MEGHAN MARKLE construit son storytelling
POUR VÉRONIQUE REILLE SOULT *, L’INTERVIEW-VÉRITÉ DE LA DUCHESSE DE SUSSEX A UNE INTENTION POLITIQUE.
UN ENTRETIEN SCÉNARISÉ
« Ce show raconte une histoire comme les Américains aiment en entendre : celle d’une héroïne fragile – parfois au bord des larmes – mais courageuse, qui a délivré son mari prisonnier de la « firm ». Ce terme, froid, impersonnel, qui sous-tend presque une secte, permet de déshumaniser la famille royale. Et d’éviter les attaques personnelles qui visent à détruire un système en révélant des secrets parfois obscurs. La reine n’est jamais remise en question, loin de là. Meghan est une vraie pro, interviewée par une autre grande pro, Oprah Winfrey, incontournable aux États-Unis. Elle se crée une notoriété, une stature de femme courageuse, comme le lui a répété plusieurs fois son interlocutrice. Elle construit son image dans une logique américaine. La question du racisme posée en plein phénomène Black Lives Matter a nécessité que la reine publie un communiqué précisant prendre ces accusations « très au sérieux ».
UN ÉPISODE DE THE CROWN ?
« La seule faute de goût de la part des Sussex a finalement été de relater une première cérémonie de mariage en toute intimité – même si, depuis, l’archevêque de Canterbury en a nuancé la portée –, ce qui a impliqué qu’ils auraient joué la comédie lors de leur mariage en grande pompe suivi par le monde entier. Ce show à rebondissements, c’est presque le prochain épisode de The Crown. » UN AVENIR POLITIQUE PROGRAMMÉ ? « Meghan a pris l’avantage.
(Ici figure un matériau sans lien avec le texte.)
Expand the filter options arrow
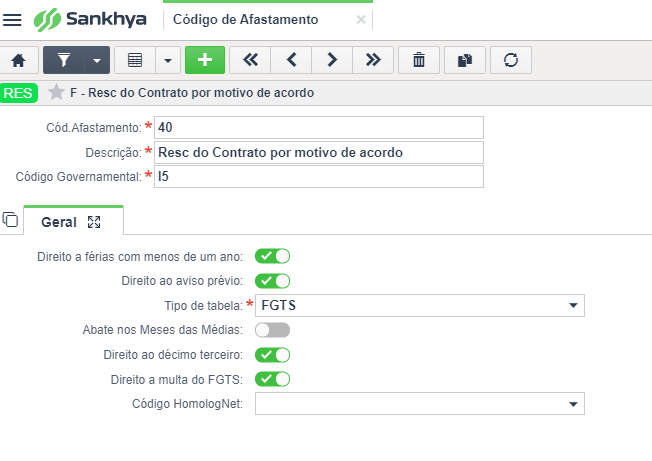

Le jour de la diffusion de l’interview en Grande-Bretagne était celui de la réouverture des écoles, sujet qui a occupé 30 % de l’espace médiatique, tout le reste était consacré à Meghan et Harry. Au final, Meghan a consolidé sa notoriété aux États-Unis, pays dont elle maîtrise les codes. Après ses différentes prises de parole, au cours de l’année écoulée et cette interview calculée, elle a probablement posé les jalons d’un devenir politique… Sinon, pourquoi aurait-elle fait cela ? Quel mouvement choisira-t-elle de supporter ? Ou finira-t-elle par en créer un ? »
* Spécialiste en analyse de l’opinion et présidente de Backbone Consulting.